One potential limiting factor to a wider application of simultaneous HTK transplantation is the lower yield of usable hearts to kidneys from a single donor, thereby increasing the waiting time for these chronically ill patients. It is feasible to manage patients for longer periods on the waiting list for HTK transplantation with chronic hemodialysis until a suitable donor becomes available. We currently have patients on our waiting list who fall into this category. One alternative for this subgroup of patients, as illustrated by one of the patients in this report, is to use a cadaveric heart donor and a living related kidney donor. Additionally, in the future, with wider application of mechanical assist devices, there may be the development of renal failure on left ventricular assist device support,30 as in one of our patients, and this necessitates HTK transplantation. Thus, as the number of patients with end-organ failure, especially coexisting cardiac and kidney failure, increases, our consideration to treat these patients by dual-organ transplantation must broaden and be flexible.

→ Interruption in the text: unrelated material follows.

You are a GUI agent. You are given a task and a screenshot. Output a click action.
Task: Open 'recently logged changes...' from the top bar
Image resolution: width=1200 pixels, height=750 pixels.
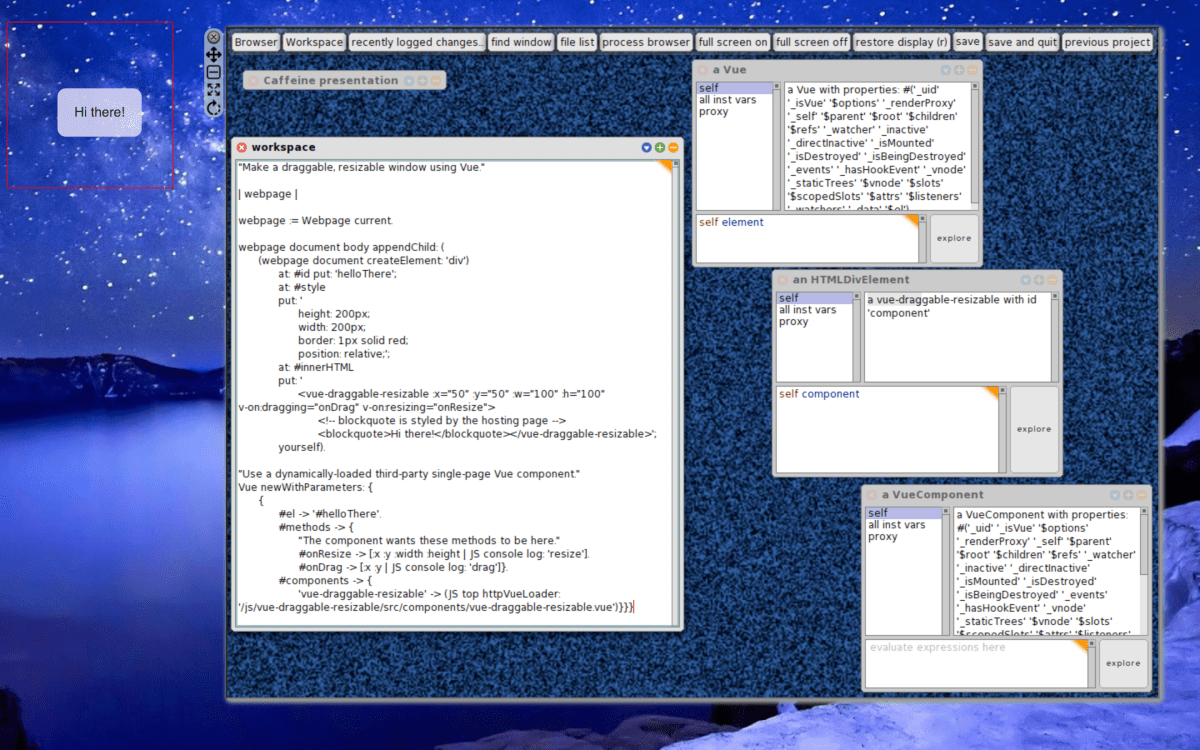pos(417,42)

In this report, we have confirmed the safety, efficacy, and long-term success of HTK transplantation in a small number of patients with failure of both organs. The HTK transplantation procedure, however, is lengthy and potentially increases the technical risks of surgery. Transplant programs that wish to expand to multiorgan transplantation should have an established track record in isolated cardiac and abdominal transplantation, preferably performing more than 20 isolated transplantations per year, and have a multidisciplinary team for these particular patients. Also, critical to the success of the procedure and to the long-term management is cooperation between the 2 transplant disciplines. Our current approach to patient selection, treatment, and immunosuppression is supported by low rates of rejection and long-term graft and patient survival. Our experience suggests that end-stage failure of either the heart or kidney does not necessarily preclude patients from dual-organ transplantation.